别过去,他不是你儿子!碧奴突然明白了青蛙的心,她惊恐地叫喊起来,快回来,他不认识你,他不是你儿子!
碧奴对青蛙尖叫着,可惜她的制止已经迟了,蒙面客捉住了青蛙,她看见他的手轻轻地一挥,一个小小的黑影划出一道弧线,坠落到水里去了。
吊桥那面响起一阵急促的锣声,是守夜人在催促驴车过桥,车夫的脚举了起来,甩响鞭绳,碧奴绝望之中去追驴车,她的手在慌乱中顺势一拉,抓住的恰好是蒙面客的腰带,在月光下碧奴看清了她手里的是腰带,碧奴的手下意识地松了一下,松了一下又紧紧地抓紧了,慌乱中她对那男子叫了起来,那不是青蛙,是你母亲的魂灵呀,你会遭报应的,你把你母亲扔到水里去了!

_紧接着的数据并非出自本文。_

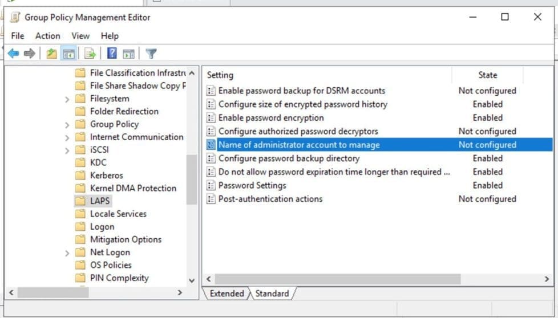Click the Forward arrow toolbar icon
The height and width of the screenshot is (318, 558).
[x=29, y=54]
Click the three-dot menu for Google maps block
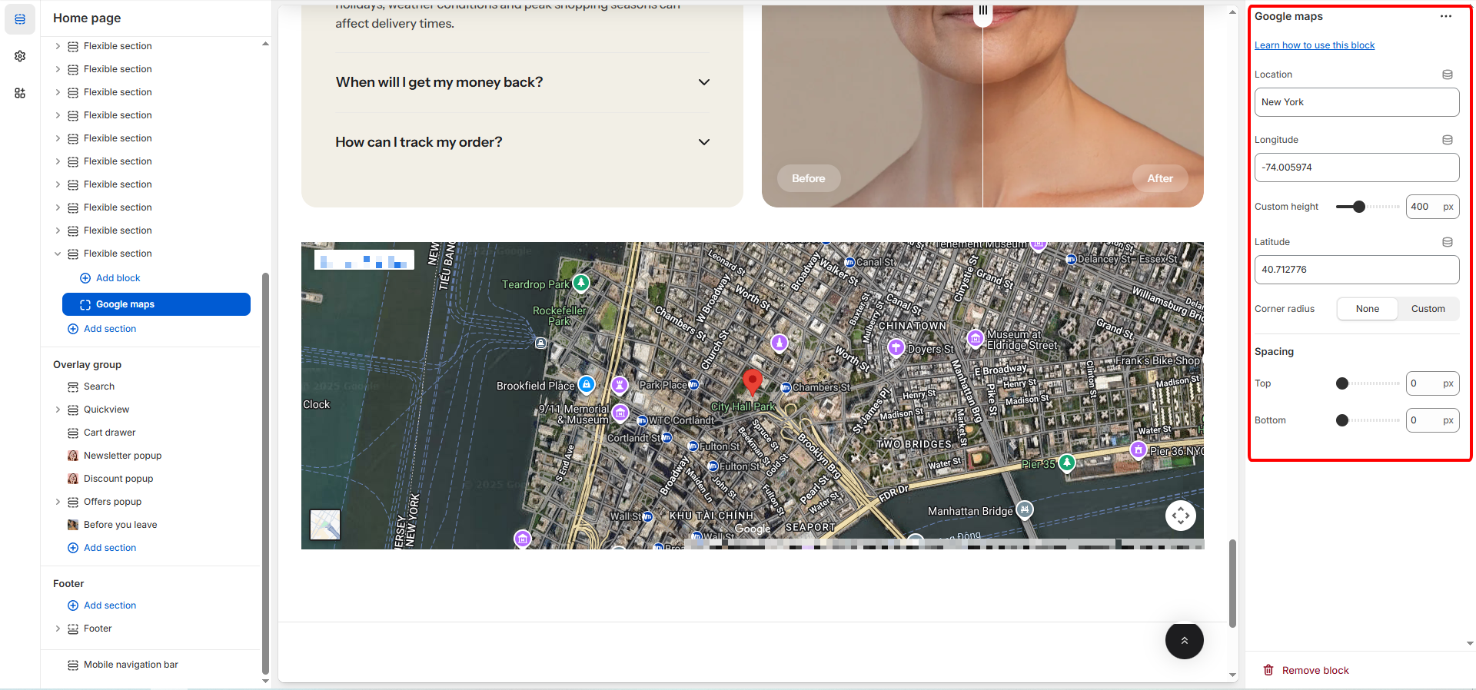This screenshot has width=1476, height=690. point(1445,16)
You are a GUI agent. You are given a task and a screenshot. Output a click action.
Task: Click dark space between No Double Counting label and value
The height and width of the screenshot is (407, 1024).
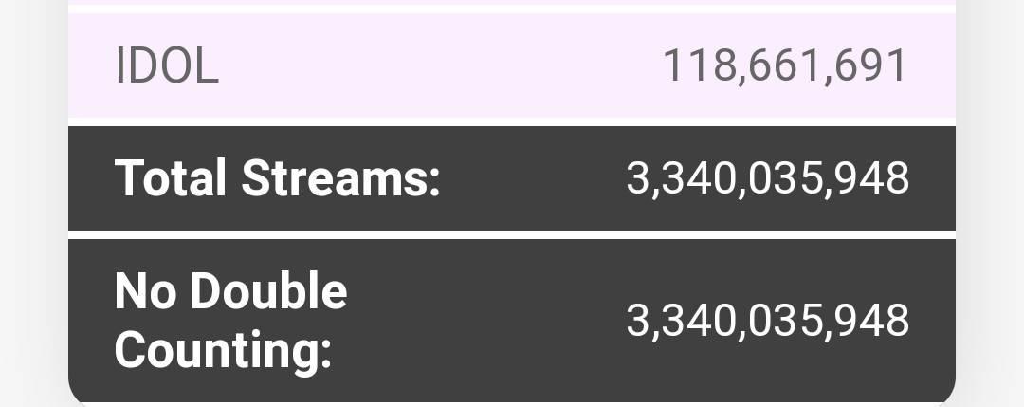(x=486, y=321)

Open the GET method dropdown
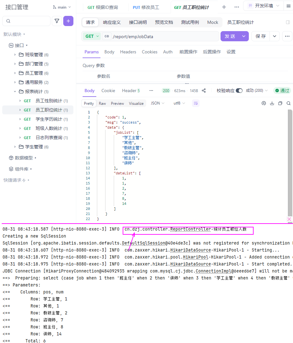(92, 36)
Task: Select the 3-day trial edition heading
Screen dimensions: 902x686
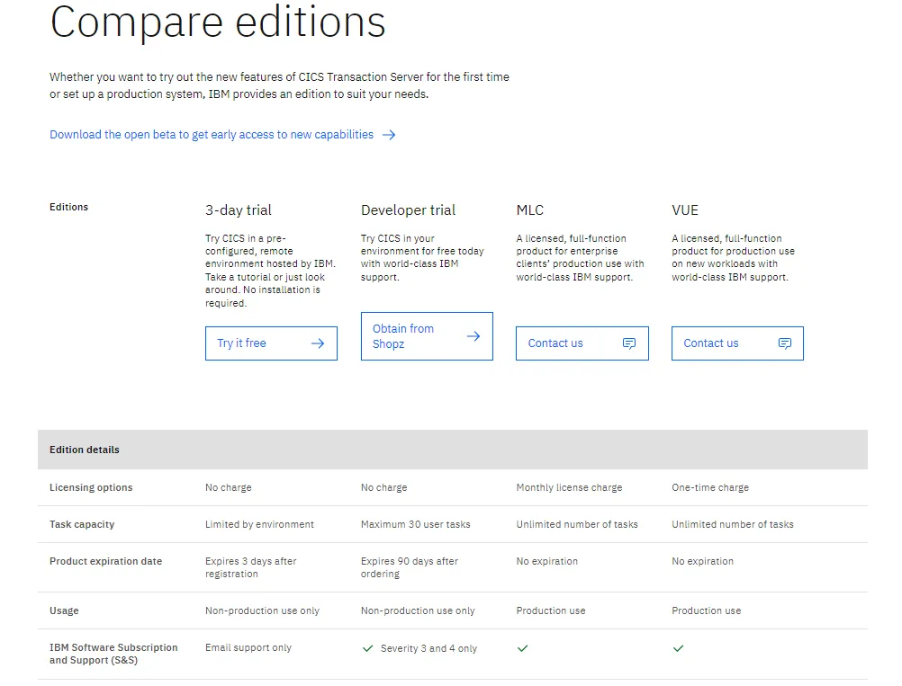Action: coord(239,210)

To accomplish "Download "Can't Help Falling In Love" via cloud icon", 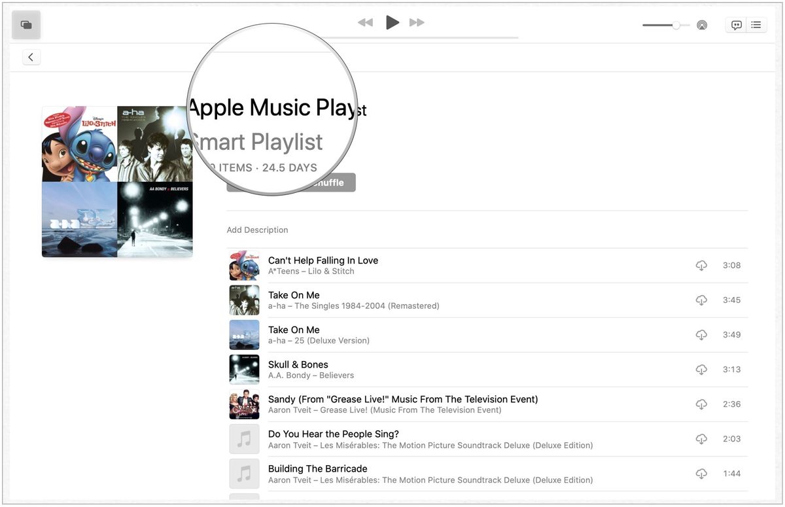I will point(701,265).
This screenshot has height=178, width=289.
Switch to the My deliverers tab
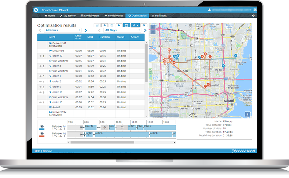(x=90, y=16)
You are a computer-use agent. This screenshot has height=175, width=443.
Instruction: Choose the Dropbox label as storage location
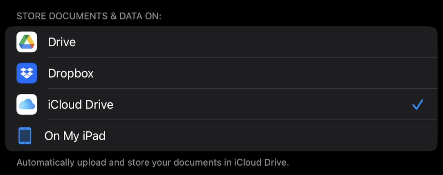pos(71,74)
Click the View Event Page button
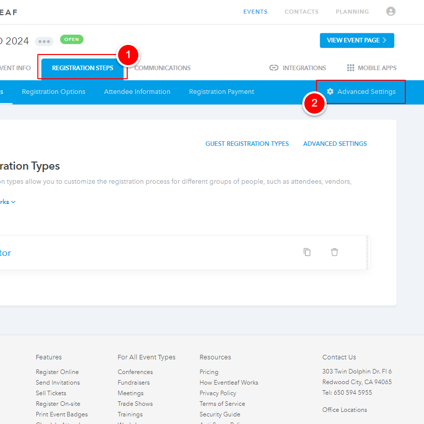 [357, 40]
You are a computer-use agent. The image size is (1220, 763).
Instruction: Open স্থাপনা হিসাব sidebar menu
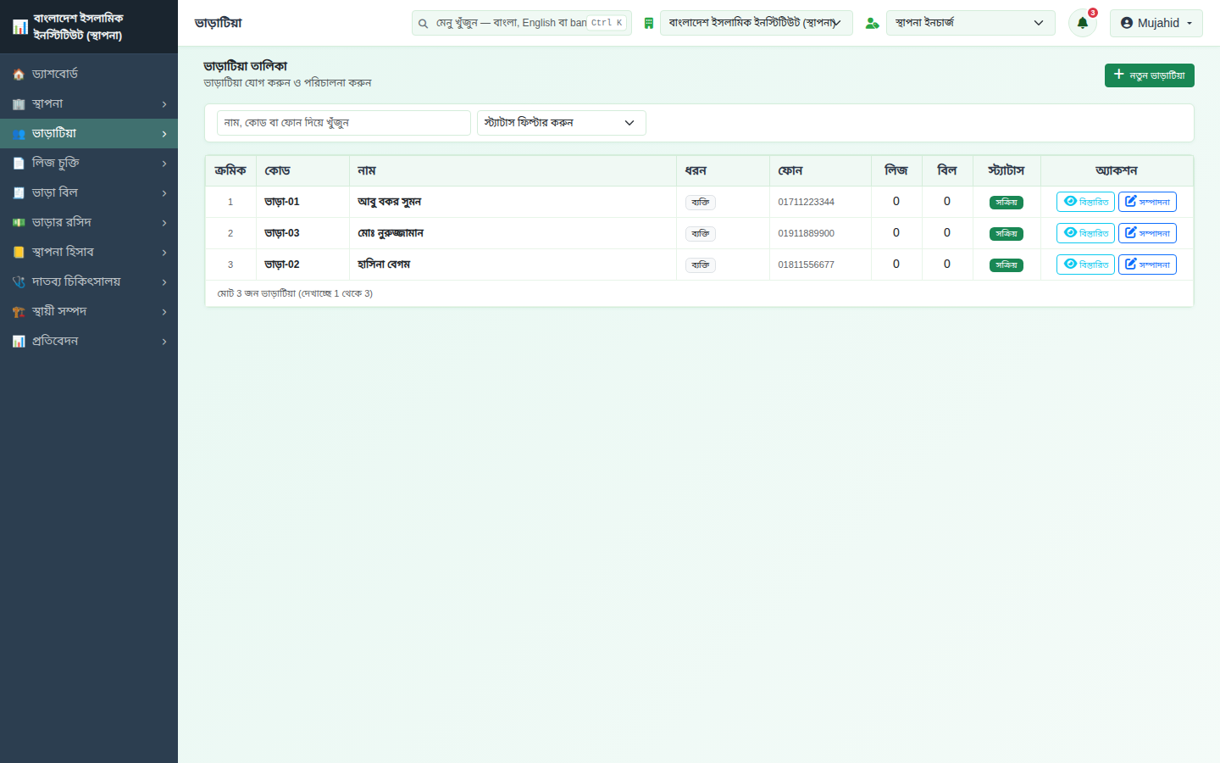point(89,252)
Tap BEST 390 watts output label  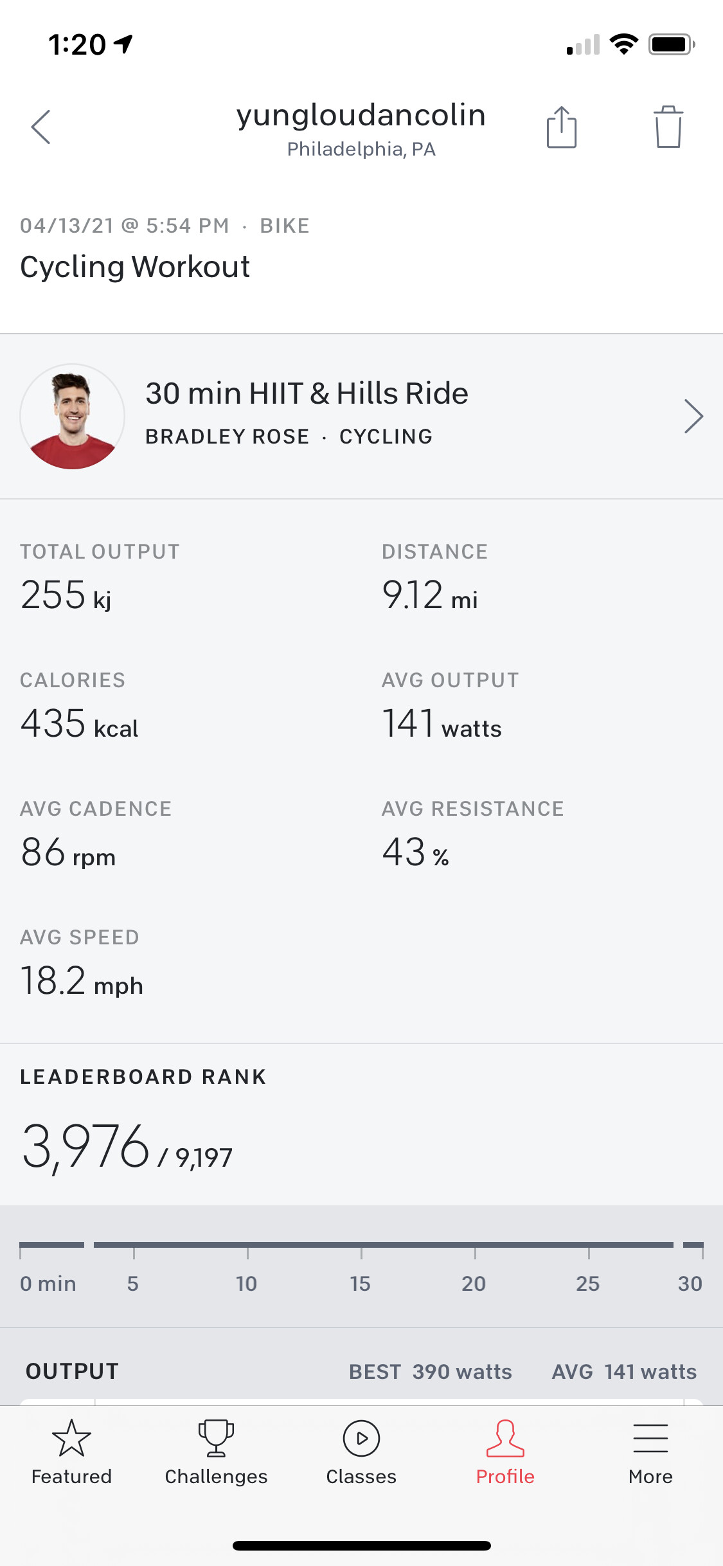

蒙面客站了起来,袍飞之处冷光一闪,惶然之间,一把短剑已经断开了碧奴的手和腰带的纠缠,蒙面客拔剑割断了自己的腰带,他仍然像一块岩石耸立在车上,车夫暴怒的声音从他身后传来,什么母亲?什么魂灵?车夫对碧奴吼道,你小心让他一剑穿了心,他是衡明君请来的大刀客,他的刀剑不认人,不认亲人,更不认鬼魂!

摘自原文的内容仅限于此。